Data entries
+++++
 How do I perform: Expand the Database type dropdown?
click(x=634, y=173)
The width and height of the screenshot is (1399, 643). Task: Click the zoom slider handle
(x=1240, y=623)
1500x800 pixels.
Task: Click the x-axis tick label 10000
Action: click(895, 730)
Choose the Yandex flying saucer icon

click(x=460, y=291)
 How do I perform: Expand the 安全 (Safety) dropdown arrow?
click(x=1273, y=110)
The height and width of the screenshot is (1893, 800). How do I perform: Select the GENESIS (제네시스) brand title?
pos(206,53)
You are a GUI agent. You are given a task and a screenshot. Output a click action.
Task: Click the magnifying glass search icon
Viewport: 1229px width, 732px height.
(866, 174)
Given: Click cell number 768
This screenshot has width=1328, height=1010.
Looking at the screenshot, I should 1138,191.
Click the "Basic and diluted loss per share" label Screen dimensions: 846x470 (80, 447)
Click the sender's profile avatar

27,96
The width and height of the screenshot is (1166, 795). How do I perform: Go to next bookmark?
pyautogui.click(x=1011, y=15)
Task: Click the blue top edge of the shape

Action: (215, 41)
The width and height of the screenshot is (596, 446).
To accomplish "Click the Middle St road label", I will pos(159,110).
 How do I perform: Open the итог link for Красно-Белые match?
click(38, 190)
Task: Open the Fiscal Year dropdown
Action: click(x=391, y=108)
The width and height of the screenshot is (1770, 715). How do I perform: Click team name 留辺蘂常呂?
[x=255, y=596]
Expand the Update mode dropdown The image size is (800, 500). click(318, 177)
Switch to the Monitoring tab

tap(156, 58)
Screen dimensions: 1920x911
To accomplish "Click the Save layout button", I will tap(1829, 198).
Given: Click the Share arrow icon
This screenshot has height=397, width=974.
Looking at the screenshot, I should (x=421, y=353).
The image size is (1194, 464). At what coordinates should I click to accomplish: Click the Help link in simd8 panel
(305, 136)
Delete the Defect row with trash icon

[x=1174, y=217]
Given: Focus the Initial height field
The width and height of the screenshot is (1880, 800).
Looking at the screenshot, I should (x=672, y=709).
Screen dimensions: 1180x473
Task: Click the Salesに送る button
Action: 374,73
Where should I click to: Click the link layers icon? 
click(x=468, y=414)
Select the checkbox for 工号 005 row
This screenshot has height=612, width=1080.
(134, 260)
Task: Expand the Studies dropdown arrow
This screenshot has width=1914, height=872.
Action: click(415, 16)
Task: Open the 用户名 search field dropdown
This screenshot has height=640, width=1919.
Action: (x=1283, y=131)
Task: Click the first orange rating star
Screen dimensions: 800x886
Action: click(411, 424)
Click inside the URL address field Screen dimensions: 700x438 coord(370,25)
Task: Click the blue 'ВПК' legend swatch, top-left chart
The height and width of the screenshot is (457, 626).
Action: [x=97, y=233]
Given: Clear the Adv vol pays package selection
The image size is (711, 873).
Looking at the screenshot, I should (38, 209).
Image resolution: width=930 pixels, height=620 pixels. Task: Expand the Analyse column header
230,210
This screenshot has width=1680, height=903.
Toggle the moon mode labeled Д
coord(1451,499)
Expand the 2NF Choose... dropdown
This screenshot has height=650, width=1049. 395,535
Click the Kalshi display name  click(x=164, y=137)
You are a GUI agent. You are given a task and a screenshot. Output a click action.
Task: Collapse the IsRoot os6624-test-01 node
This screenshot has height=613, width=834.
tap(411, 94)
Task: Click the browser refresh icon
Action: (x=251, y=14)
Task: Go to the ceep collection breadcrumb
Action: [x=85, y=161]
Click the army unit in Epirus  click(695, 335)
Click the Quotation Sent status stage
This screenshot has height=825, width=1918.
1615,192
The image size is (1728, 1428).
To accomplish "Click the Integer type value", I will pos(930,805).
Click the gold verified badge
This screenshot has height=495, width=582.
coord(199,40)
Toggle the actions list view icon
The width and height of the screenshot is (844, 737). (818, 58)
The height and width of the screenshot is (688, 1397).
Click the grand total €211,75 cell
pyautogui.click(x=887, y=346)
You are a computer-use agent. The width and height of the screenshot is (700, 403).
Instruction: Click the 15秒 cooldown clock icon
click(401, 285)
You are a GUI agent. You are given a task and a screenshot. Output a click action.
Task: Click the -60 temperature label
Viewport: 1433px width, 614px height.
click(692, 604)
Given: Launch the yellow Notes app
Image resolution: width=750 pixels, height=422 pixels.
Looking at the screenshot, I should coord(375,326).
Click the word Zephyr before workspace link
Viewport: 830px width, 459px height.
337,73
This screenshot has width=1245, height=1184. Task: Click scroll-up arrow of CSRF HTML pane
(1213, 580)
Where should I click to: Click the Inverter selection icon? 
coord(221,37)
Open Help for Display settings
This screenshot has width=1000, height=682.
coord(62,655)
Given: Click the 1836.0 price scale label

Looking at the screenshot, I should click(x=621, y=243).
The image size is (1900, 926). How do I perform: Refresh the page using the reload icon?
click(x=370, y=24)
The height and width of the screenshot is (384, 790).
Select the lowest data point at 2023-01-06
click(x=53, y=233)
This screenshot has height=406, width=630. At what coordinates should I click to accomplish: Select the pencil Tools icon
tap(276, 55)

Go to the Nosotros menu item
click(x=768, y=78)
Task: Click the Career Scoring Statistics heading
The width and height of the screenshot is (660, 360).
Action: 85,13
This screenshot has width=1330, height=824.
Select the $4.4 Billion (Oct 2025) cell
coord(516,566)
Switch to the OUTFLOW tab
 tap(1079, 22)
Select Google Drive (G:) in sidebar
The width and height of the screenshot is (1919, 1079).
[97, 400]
+++++
# Activity:
You are asked to copy all of the entries above exactly.

# Result of this task:
 How do I perform: Expand the Database type dropdown?
click(x=634, y=173)
The width and height of the screenshot is (1399, 643). Task: Click the zoom slider handle
(x=1240, y=623)
1500x800 pixels.
Task: Click the x-axis tick label 10000
Action: click(895, 730)
Choose the Yandex flying saucer icon

click(x=460, y=291)
 How do I perform: Expand the 安全 (Safety) dropdown arrow?
click(x=1273, y=110)
The height and width of the screenshot is (1893, 800). How do I perform: Select the GENESIS (제네시스) brand title?
pos(206,53)
You are a GUI agent. You are given a task and a screenshot. Output a click action.
Task: Click the magnifying glass search icon
Viewport: 1229px width, 732px height.
(866, 174)
Given: Click cell number 768
This screenshot has width=1328, height=1010.
Looking at the screenshot, I should 1138,191.
Click the "Basic and diluted loss per share" label Screen dimensions: 846x470 (80, 447)
Click the sender's profile avatar

27,96
The width and height of the screenshot is (1166, 795). How do I perform: Go to next bookmark?
pyautogui.click(x=1011, y=15)
Task: Click the blue top edge of the shape

Action: (215, 41)
The width and height of the screenshot is (596, 446).
To accomplish "Click the Middle St road label", I will pos(159,110).
 How do I perform: Open the итог link for Красно-Белые match?
click(38, 190)
Task: Open the Fiscal Year dropdown
Action: click(x=391, y=108)
The width and height of the screenshot is (1770, 715). How do I perform: Click team name 留辺蘂常呂?
[x=255, y=596]
Expand the Update mode dropdown The image size is (800, 500). click(318, 177)
Switch to the Monitoring tab

tap(156, 58)
Screen dimensions: 1920x911
To accomplish "Click the Save layout button", I will tap(1829, 198).
Given: Click the Share arrow icon
This screenshot has height=397, width=974.
Looking at the screenshot, I should (x=421, y=353).
The image size is (1194, 464). At what coordinates should I click to accomplish: Click the Help link in simd8 panel
(305, 136)
Delete the Defect row with trash icon

[x=1174, y=217]
Given: Focus the Initial height field
The width and height of the screenshot is (1880, 800).
Looking at the screenshot, I should (x=672, y=709).
Screen dimensions: 1180x473
Task: Click the Salesに送る button
Action: 374,73
Where should I click to: Click the link layers icon? 
click(x=468, y=414)
Select the checkbox for 工号 005 row
This screenshot has height=612, width=1080.
(134, 260)
Task: Expand the Studies dropdown arrow
This screenshot has width=1914, height=872.
Action: click(415, 16)
Task: Open the 用户名 search field dropdown
This screenshot has height=640, width=1919.
Action: (x=1283, y=131)
Task: Click the first orange rating star
Screen dimensions: 800x886
Action: click(411, 424)
Click inside the URL address field Screen dimensions: 700x438 coord(370,25)
Task: Click the blue 'ВПК' legend swatch, top-left chart
The height and width of the screenshot is (457, 626).
Action: [x=97, y=233]
Given: Clear the Adv vol pays package selection
The image size is (711, 873).
Looking at the screenshot, I should (38, 209).
Image resolution: width=930 pixels, height=620 pixels. Task: Expand the Analyse column header
230,210
This screenshot has width=1680, height=903.
Toggle the moon mode labeled Д
coord(1451,499)
Expand the 2NF Choose... dropdown
This screenshot has height=650, width=1049. 395,535
Click the Kalshi display name  click(x=164, y=137)
You are a GUI agent. You are given a task and a screenshot. Output a click action.
Task: Collapse the IsRoot os6624-test-01 node
This screenshot has height=613, width=834.
tap(411, 94)
Task: Click the browser refresh icon
Action: (x=251, y=14)
Task: Go to the ceep collection breadcrumb
Action: [x=85, y=161]
Click the army unit in Epirus  click(695, 335)
Click the Quotation Sent status stage
This screenshot has height=825, width=1918.
1615,192
The image size is (1728, 1428).
To accomplish "Click the Integer type value", I will pos(930,805).
Click the gold verified badge
This screenshot has height=495, width=582.
coord(199,40)
Toggle the actions list view icon
The width and height of the screenshot is (844, 737). (818, 58)
The height and width of the screenshot is (688, 1397).
Click the grand total €211,75 cell
pyautogui.click(x=887, y=346)
You are a computer-use agent. The width and height of the screenshot is (700, 403).
Instruction: Click the 15秒 cooldown clock icon
click(401, 285)
You are a GUI agent. You are given a task and a screenshot. Output a click action.
Task: Click the -60 temperature label
Viewport: 1433px width, 614px height.
click(692, 604)
Given: Launch the yellow Notes app
Image resolution: width=750 pixels, height=422 pixels.
Looking at the screenshot, I should coord(375,326).
Click the word Zephyr before workspace link
Viewport: 830px width, 459px height.
337,73
This screenshot has width=1245, height=1184. Task: Click scroll-up arrow of CSRF HTML pane
(1213, 580)
Where should I click to: Click the Inverter selection icon? 
coord(221,37)
Open Help for Display settings
This screenshot has width=1000, height=682.
coord(62,655)
Given: Click the 1836.0 price scale label

Looking at the screenshot, I should click(x=621, y=243).
The image size is (1900, 926). How do I perform: Refresh the page using the reload icon?
click(x=370, y=24)
The height and width of the screenshot is (384, 790).
Select the lowest data point at 2023-01-06
click(x=53, y=233)
This screenshot has height=406, width=630. At what coordinates should I click to accomplish: Select the pencil Tools icon
tap(276, 55)

Go to the Nosotros menu item
click(x=768, y=78)
Task: Click the Career Scoring Statistics heading
The width and height of the screenshot is (660, 360).
Action: 85,13
This screenshot has width=1330, height=824.
Select the $4.4 Billion (Oct 2025) cell
coord(516,566)
Switch to the OUTFLOW tab
 tap(1079, 22)
Select Google Drive (G:) in sidebar
The width and height of the screenshot is (1919, 1079).
[97, 400]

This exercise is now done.